Fly the friendly skies....
Lots of articles in The Chronicle the past few days about the airline companies and their planes. Their very old planes, to be exact. Just how many miles should an airline expect one of their planes to fly? I would think that the stress on an airplane is not exactly like the stress on a car. Those planes are speeding along at 600 miles per hour, aren't they? And just what does all that speed do to the nuts and bolts, not to mention the engines of those planes.
So there I was, reading the articles this morning, and knowing that we plan to make at least one plane trip this coming summer. My husband tends not to worry about those things. I, on the other hand, do worry. I told him about the offending airlines...... I explained about the lack of inspections and the repair work going to non-American companies so the airlines can save money.
Let's see...... would you rather a highly-trained and well-paid technician work on your airplane, or would you give the work to a minimum-wage apprentice in a country whose government may not impose safety regulations on their airlines?
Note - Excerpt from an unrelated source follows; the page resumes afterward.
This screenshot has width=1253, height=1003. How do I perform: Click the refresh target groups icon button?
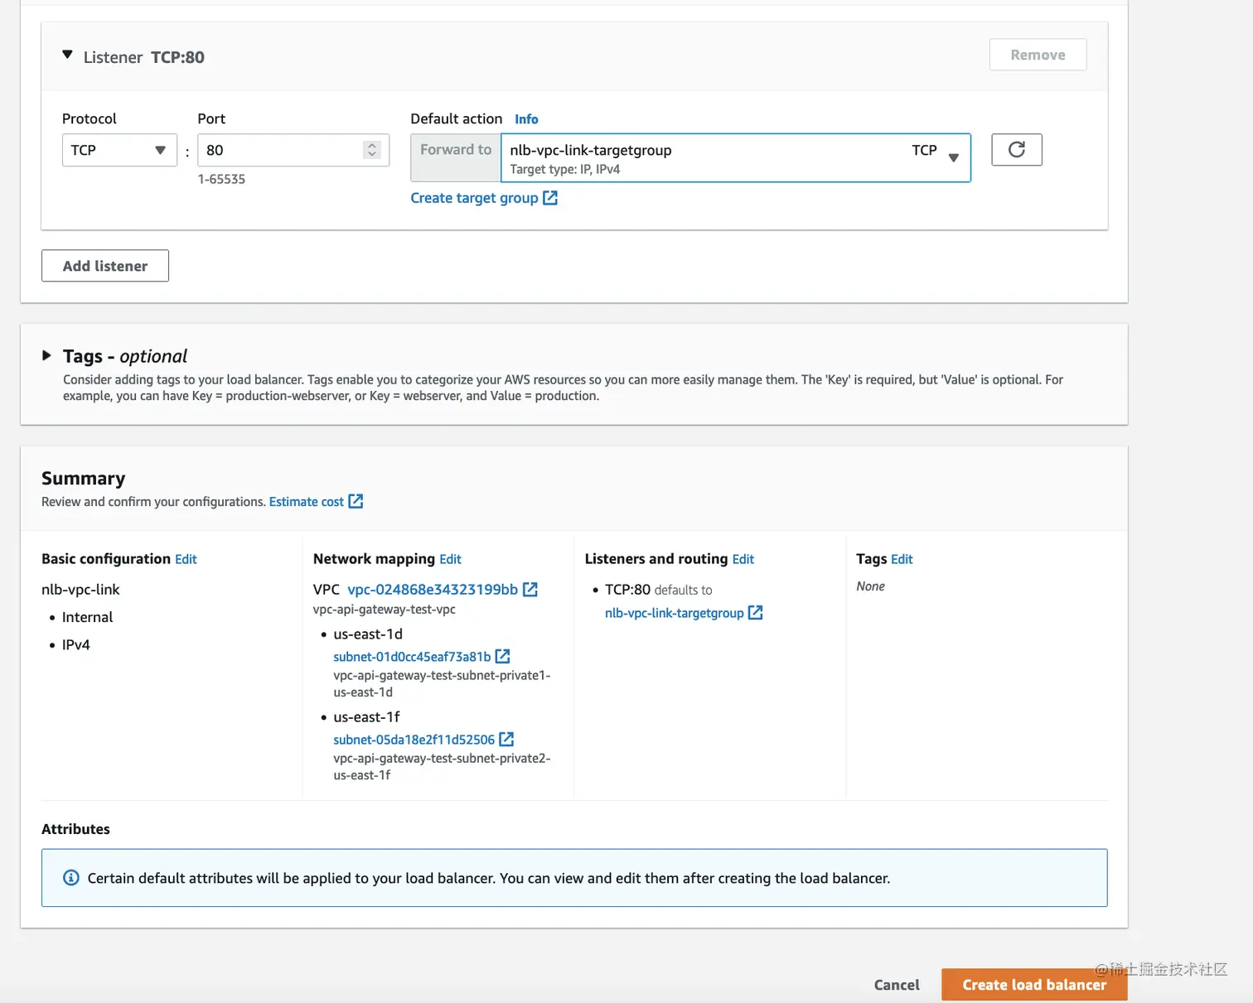click(1016, 150)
And how come all the top-notch million-dollar executives at the airline companies aren't worried about their own planes? Are they not flying in them? Do they all have private jets with personal pilots so they don't have to even think about their safety as they buckle their seat belts?
Don't get me started, I swear. This is why I hate to get on an airplane. I've always hated it, but I've done it many times over the past fifteen years. We've gone as far away as Australia, Hawaii and Amsterdam..... and as close as Las Vegas and Savannah. No matter how many miles it takes, I still hate the thought of getting on those planes. But I do. Can't drive to Hawaii or Australia, after all. And I loved both places, and would have missed great trips had I not gotten on the planes.
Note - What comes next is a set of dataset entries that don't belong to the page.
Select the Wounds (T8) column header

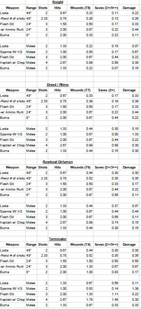80,8
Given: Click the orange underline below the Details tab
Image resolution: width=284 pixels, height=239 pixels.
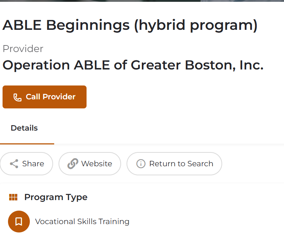Looking at the screenshot, I should point(27,144).
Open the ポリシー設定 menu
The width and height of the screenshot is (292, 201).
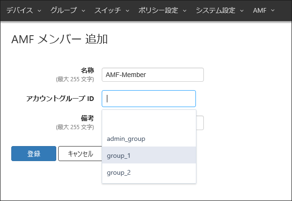pos(158,10)

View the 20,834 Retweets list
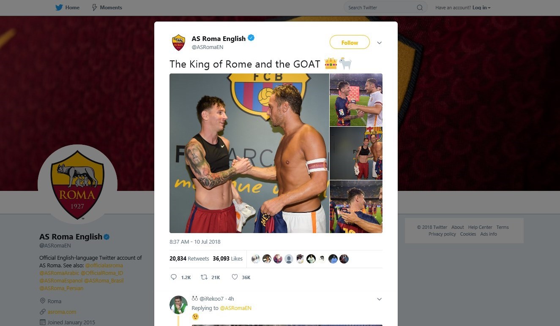click(x=189, y=258)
My Uncle Mino didn't trust the airlines. He never got on another plane after he got out of the Navy when WW II ended. He didn't trust the pilots ("How do I know if he had a fight with his wife before going to the airport? The pilot could be getting on that plane and be mad as hell."). He didn't trust the people in the control towers ("How do we know if their eyesight is 20/20? And what if they have to sneeze and they shut their eyes for a few seconds and two planes get too close to one another?") He didn't like going to the airports to pick anyone up ("They can't even figure out how to keep the traffic moving on the ground at Kennedy, so what makes you think they can keep those planes moving up in the sky?")
He had an excuse for everything that was connected to airplanes or the airports. When I was just married to my husband and beginning to take lots of airplane flights all over the country, Uncle Mino would listen to my trip plans and look at me with a serious face and say "I don't fly. Period. I just don't fly." I would look right back at him and smile, with my answer: "I don't fly either, Uncle Mino--- that's why I take a plane." While I'd be laughing at my joke, he would still be looking at me seriously and telling me "You have your father's sense of humor... your father's sense of humor."
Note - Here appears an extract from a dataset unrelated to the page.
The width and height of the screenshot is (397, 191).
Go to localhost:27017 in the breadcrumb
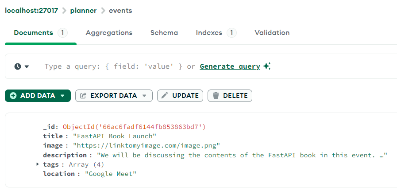pos(31,11)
My Uncle Mino has passed away now...... nearly five or six years ago. He didn't go anywhere that he couldn't drive to..... and kept to his word about not flying. Period. He didn't have a lot of exciting vacation memories, but he didn't care. He was alive when my husband and I went to Australia, and he was thoroughly appalled that someone with "good sense" would take a plane ride over an ocean.
I need to stop thinking about that "over the ocean" part.